→ **Brief**
Copy the following records line for line, keeping every character unchanged.

→ **Data provided**
=====

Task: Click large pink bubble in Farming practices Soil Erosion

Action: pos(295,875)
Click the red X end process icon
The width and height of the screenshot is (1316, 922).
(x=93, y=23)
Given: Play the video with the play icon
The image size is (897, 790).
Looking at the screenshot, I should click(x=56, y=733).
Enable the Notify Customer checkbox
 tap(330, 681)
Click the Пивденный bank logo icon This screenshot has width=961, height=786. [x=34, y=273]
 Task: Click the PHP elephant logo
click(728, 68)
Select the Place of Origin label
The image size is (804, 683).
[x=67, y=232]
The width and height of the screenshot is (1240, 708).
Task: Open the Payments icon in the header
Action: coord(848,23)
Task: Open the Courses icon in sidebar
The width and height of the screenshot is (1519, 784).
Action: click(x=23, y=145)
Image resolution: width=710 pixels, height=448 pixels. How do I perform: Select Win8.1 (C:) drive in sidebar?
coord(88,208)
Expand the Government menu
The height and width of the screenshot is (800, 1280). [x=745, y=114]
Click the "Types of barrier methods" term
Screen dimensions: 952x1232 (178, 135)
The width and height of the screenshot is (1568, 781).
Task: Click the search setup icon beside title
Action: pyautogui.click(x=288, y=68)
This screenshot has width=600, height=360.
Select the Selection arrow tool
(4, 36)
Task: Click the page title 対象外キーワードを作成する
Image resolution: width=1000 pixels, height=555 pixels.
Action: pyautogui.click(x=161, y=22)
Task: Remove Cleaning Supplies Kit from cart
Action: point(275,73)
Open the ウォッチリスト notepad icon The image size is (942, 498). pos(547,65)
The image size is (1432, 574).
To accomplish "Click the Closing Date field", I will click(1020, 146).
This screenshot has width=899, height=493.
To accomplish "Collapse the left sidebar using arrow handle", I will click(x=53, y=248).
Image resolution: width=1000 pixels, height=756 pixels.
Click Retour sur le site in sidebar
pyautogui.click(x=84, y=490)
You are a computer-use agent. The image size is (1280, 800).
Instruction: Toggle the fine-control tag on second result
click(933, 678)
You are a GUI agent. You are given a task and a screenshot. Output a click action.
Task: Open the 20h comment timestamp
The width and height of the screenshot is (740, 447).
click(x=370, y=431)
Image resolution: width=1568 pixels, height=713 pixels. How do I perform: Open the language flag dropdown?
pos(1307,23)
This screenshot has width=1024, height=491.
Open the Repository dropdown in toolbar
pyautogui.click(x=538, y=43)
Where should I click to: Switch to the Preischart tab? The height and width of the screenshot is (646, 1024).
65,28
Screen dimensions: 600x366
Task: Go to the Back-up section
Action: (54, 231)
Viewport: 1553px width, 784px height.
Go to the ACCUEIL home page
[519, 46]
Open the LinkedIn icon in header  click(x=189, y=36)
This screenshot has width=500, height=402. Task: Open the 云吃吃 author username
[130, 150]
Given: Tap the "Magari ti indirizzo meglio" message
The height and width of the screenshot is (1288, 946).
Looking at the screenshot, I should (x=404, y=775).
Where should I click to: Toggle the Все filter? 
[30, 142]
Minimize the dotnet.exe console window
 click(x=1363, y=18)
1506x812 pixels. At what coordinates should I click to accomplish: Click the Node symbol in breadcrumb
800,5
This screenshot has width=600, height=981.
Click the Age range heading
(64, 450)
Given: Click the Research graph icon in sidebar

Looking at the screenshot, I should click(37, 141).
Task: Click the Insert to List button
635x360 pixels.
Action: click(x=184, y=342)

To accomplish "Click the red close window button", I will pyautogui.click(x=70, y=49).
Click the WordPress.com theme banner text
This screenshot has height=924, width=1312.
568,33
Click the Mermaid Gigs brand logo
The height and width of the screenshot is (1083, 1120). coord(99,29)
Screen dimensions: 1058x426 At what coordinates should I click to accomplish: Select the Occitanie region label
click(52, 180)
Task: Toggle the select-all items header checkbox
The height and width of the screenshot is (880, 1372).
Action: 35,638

=====

→ **Solution**
Task: Click large pink bubble in Farming practices Soil Erosion

Action: pos(295,875)
Click the red X end process icon
The width and height of the screenshot is (1316, 922).
(x=93, y=23)
Given: Play the video with the play icon
The image size is (897, 790).
Looking at the screenshot, I should click(x=56, y=733).
Enable the Notify Customer checkbox
 tap(330, 681)
Click the Пивденный bank logo icon This screenshot has width=961, height=786. [x=34, y=273]
 Task: Click the PHP elephant logo
click(728, 68)
Select the Place of Origin label
The image size is (804, 683).
[x=67, y=232]
The width and height of the screenshot is (1240, 708).
Task: Open the Payments icon in the header
Action: coord(848,23)
Task: Open the Courses icon in sidebar
The width and height of the screenshot is (1519, 784).
Action: click(x=23, y=145)
Image resolution: width=710 pixels, height=448 pixels. How do I perform: Select Win8.1 (C:) drive in sidebar?
coord(88,208)
Expand the Government menu
The height and width of the screenshot is (800, 1280). [x=745, y=114]
Click the "Types of barrier methods" term
Screen dimensions: 952x1232 (178, 135)
The width and height of the screenshot is (1568, 781).
Task: Click the search setup icon beside title
Action: pyautogui.click(x=288, y=68)
This screenshot has width=600, height=360.
Select the Selection arrow tool
(4, 36)
Task: Click the page title 対象外キーワードを作成する
Image resolution: width=1000 pixels, height=555 pixels.
Action: pyautogui.click(x=161, y=22)
Task: Remove Cleaning Supplies Kit from cart
Action: point(275,73)
Open the ウォッチリスト notepad icon The image size is (942, 498). pos(547,65)
The image size is (1432, 574).
To accomplish "Click the Closing Date field", I will click(1020, 146).
This screenshot has width=899, height=493.
To accomplish "Collapse the left sidebar using arrow handle", I will click(x=53, y=248).
Image resolution: width=1000 pixels, height=756 pixels.
Click Retour sur le site in sidebar
pyautogui.click(x=84, y=490)
You are a computer-use agent. The image size is (1280, 800).
Instruction: Toggle the fine-control tag on second result
click(933, 678)
You are a GUI agent. You are given a task and a screenshot. Output a click action.
Task: Open the 20h comment timestamp
The width and height of the screenshot is (740, 447).
click(x=370, y=431)
Image resolution: width=1568 pixels, height=713 pixels. How do I perform: Open the language flag dropdown?
pos(1307,23)
This screenshot has width=1024, height=491.
Open the Repository dropdown in toolbar
pyautogui.click(x=538, y=43)
Where should I click to: Switch to the Preischart tab? The height and width of the screenshot is (646, 1024).
65,28
Screen dimensions: 600x366
Task: Go to the Back-up section
Action: (54, 231)
Viewport: 1553px width, 784px height.
Go to the ACCUEIL home page
[519, 46]
Open the LinkedIn icon in header  click(x=189, y=36)
This screenshot has width=500, height=402. Task: Open the 云吃吃 author username
[130, 150]
Given: Tap the "Magari ti indirizzo meglio" message
The height and width of the screenshot is (1288, 946).
Looking at the screenshot, I should (x=404, y=775).
Where should I click to: Toggle the Все filter? 
[30, 142]
Minimize the dotnet.exe console window
 click(x=1363, y=18)
1506x812 pixels. At what coordinates should I click to accomplish: Click the Node symbol in breadcrumb
800,5
This screenshot has width=600, height=981.
Click the Age range heading
(64, 450)
Given: Click the Research graph icon in sidebar

Looking at the screenshot, I should click(37, 141).
Task: Click the Insert to List button
635x360 pixels.
Action: click(x=184, y=342)

To accomplish "Click the red close window button", I will pyautogui.click(x=70, y=49).
Click the WordPress.com theme banner text
This screenshot has height=924, width=1312.
568,33
Click the Mermaid Gigs brand logo
The height and width of the screenshot is (1083, 1120). coord(99,29)
Screen dimensions: 1058x426 At what coordinates should I click to accomplish: Select the Occitanie region label
click(52, 180)
Task: Toggle the select-all items header checkbox
The height and width of the screenshot is (880, 1372).
Action: 35,638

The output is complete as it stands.